>> start Source extract
What on earth are you talking about?

Tim is concerned about legitimate risk. I don't share Tim's opinion
on the matter but I certainly don't consider it "fear mongering".
Like anything else it's a decision where benefits must be weighed vs
costs. Fortunately the decision to disclose ballots isn't one that
interacts heavily with making the voting system open to many people.


On Wed, Aug 26, 2009 at 1:26 PM, Thomas Dalton<thomas.dalton@gmail.com> wrote:
> 2009/8/26 Tim Starling <tstarling@wikimedia.org>:
>> Let me say for the record that I'm not at all happy with this data
>> being released, since it allows vote-buying.
>
> I'm inclined to agree. I just don't see any sufficient benefit to
> releasing the data to make it worth the risk. Why do people want this
> information? Is it just because they don't trust the vote count?

Benefit: Increased resistance to tampering by the vote operators
Benefit: Increased community confidence in the process (because of the above)
Benefit: Increased information available to voting system researchers
(I think we're the only source of "real" ranked preferential ballots)
>> end Source extract
>> start Provided records
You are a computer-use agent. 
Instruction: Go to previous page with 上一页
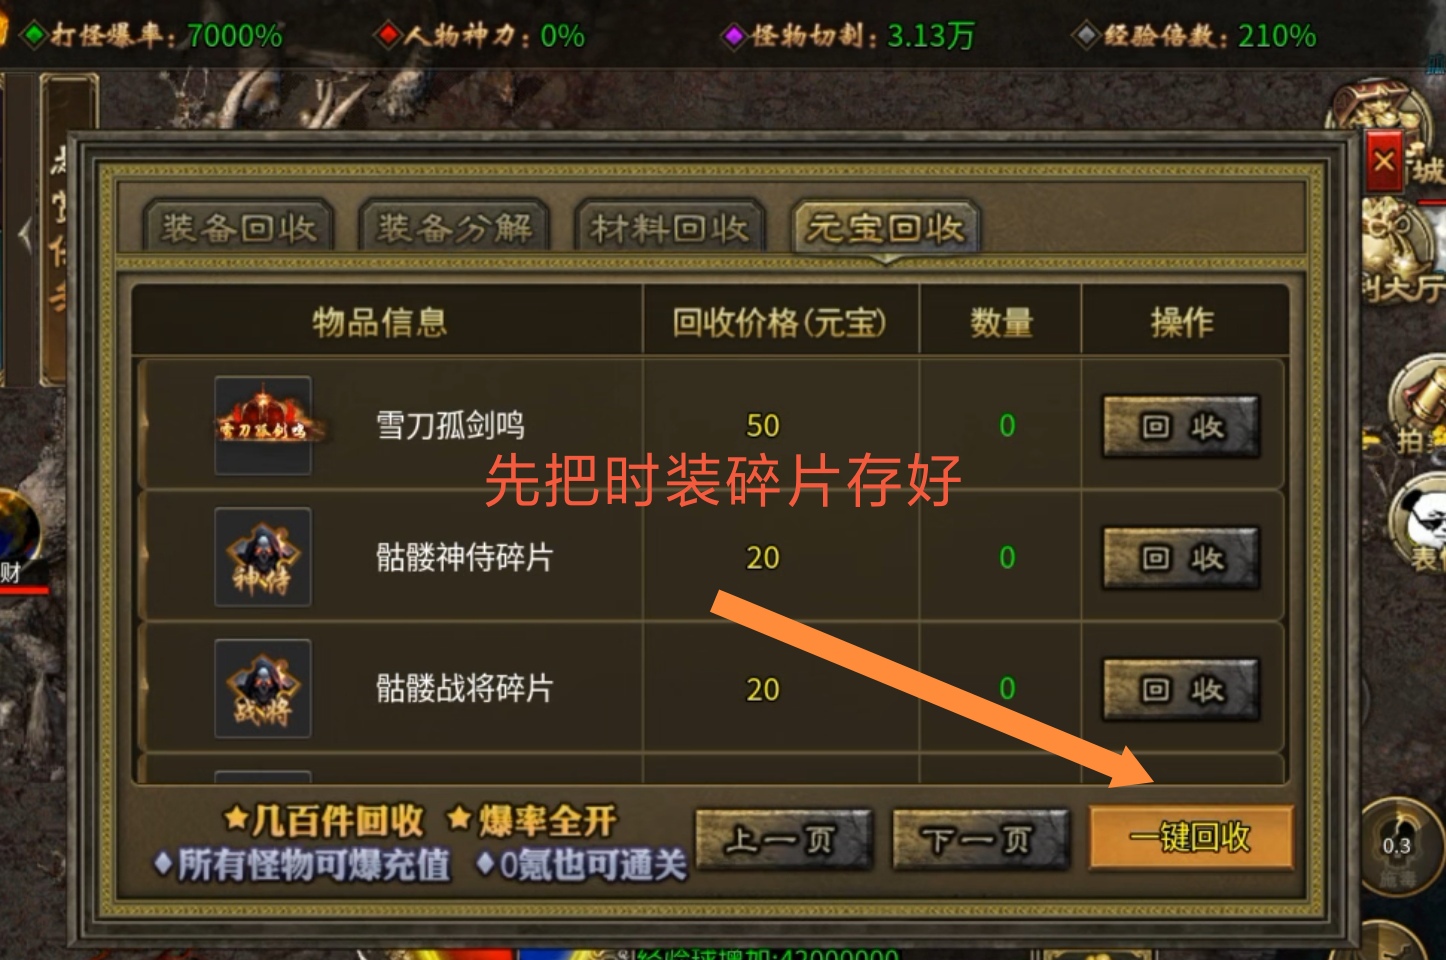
>> end Provided records
>> start Provided records
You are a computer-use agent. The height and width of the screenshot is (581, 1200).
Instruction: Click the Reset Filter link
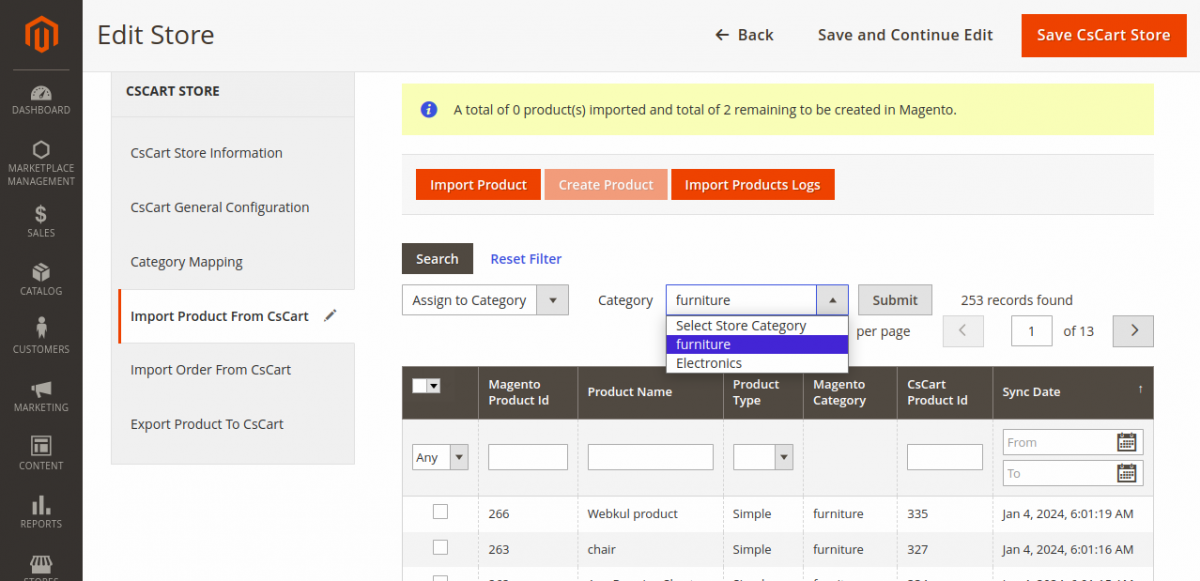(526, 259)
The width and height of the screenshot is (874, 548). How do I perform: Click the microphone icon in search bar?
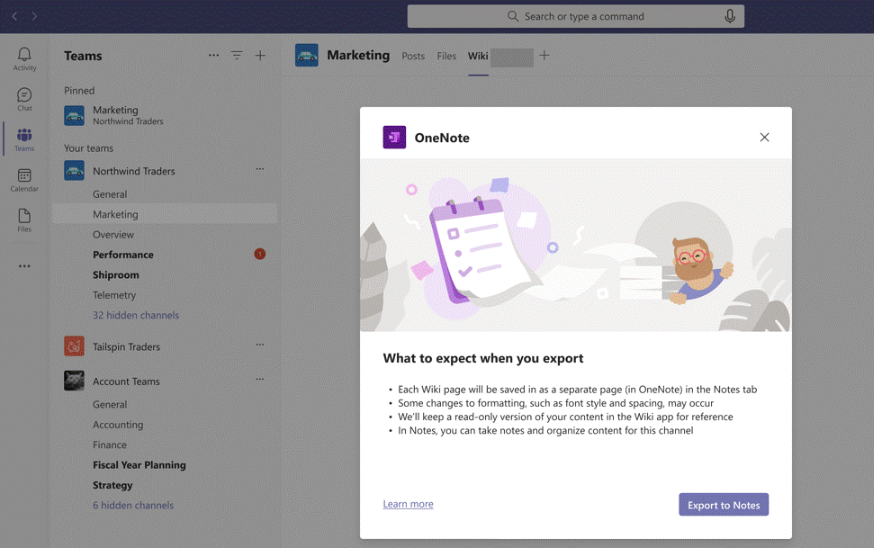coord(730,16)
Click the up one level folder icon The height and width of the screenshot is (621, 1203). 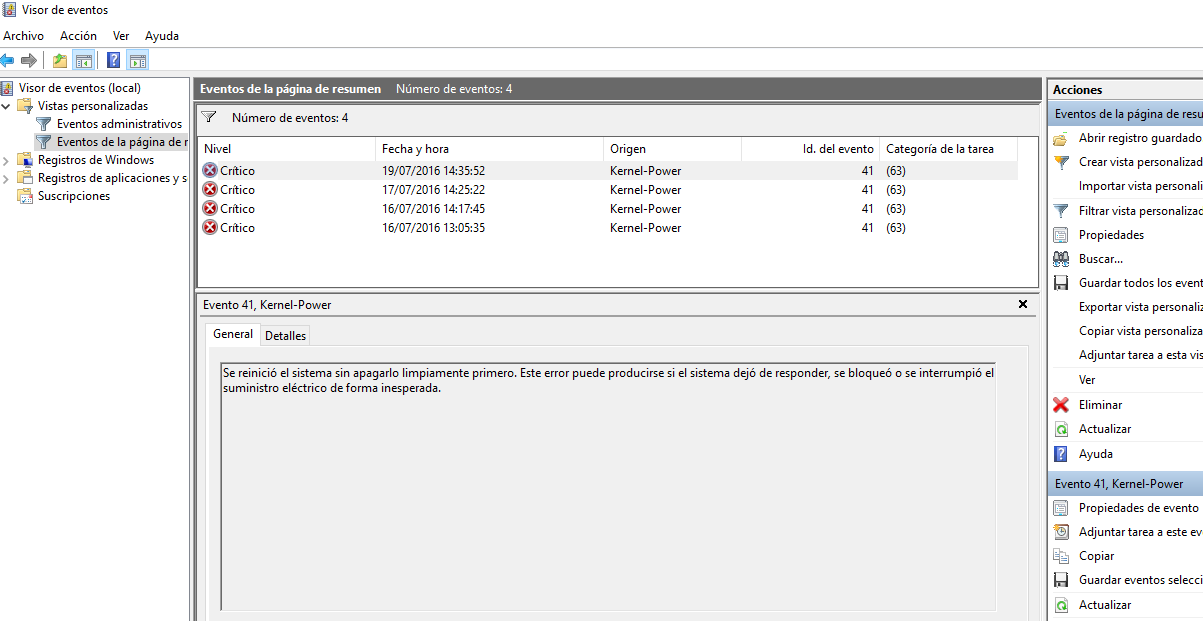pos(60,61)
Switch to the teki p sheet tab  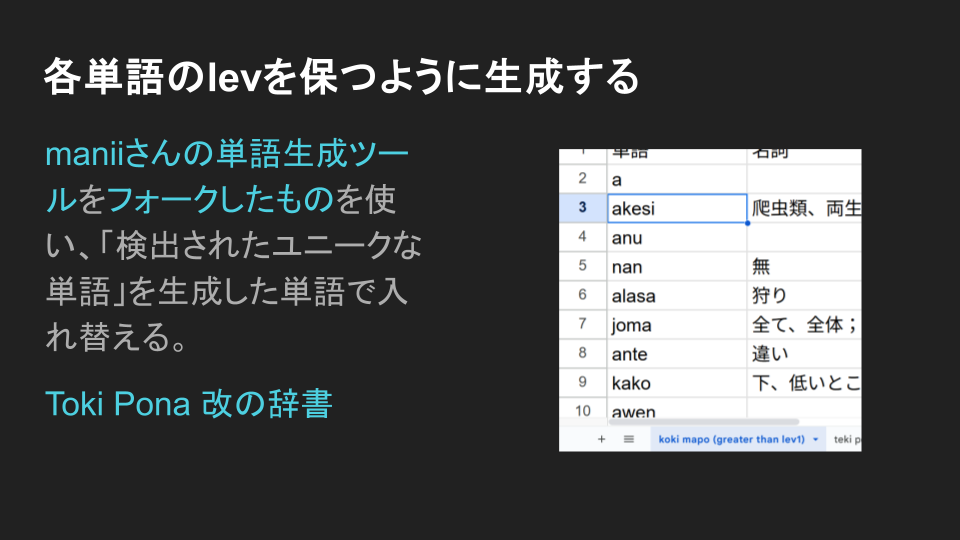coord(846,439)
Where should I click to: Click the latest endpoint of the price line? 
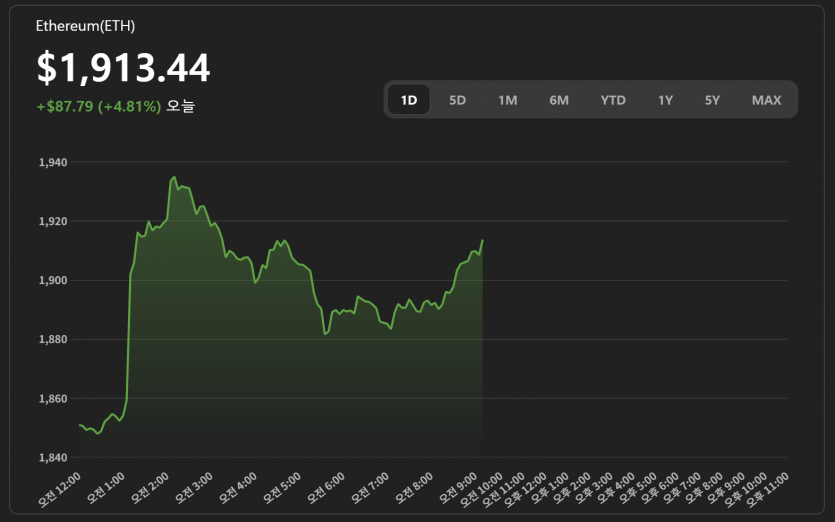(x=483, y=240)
>> end Provided records
#### Set exercise:
Pick up the email reply about releasing the election ballot data where it stops, and write what comes next.

#### Response to the task:
Benefit: Increased information to inform future campaigns (knowing
that ~10% of the voters last year only ranked Ting is very useful
information, for candidates and for everyone contributing to the
election process)
Cost: Increased risk of compromising voter confidentiality (leaking
information through ballot ordering)
Cost: Increased risk of external manipulation (via vote buying)
Cost: The actual effort required to post the data

Thomas, can you tell me the names of the *people* who could have
completely rigged the election in the absence of ballot disclosures?
(Here is a hint: It's not the election committee) How can you trust
these people absolutely when you can't even name them? Can anyone
here not employed by the foundation or on the election committee do
so? Even if you can trust them to be honest, can you trust them not to
make mistakes? Why? They have made mistakes in the past.

I have no reason to believe anyone trusted would screw with the
election results intentionally. But why trust when we can verify?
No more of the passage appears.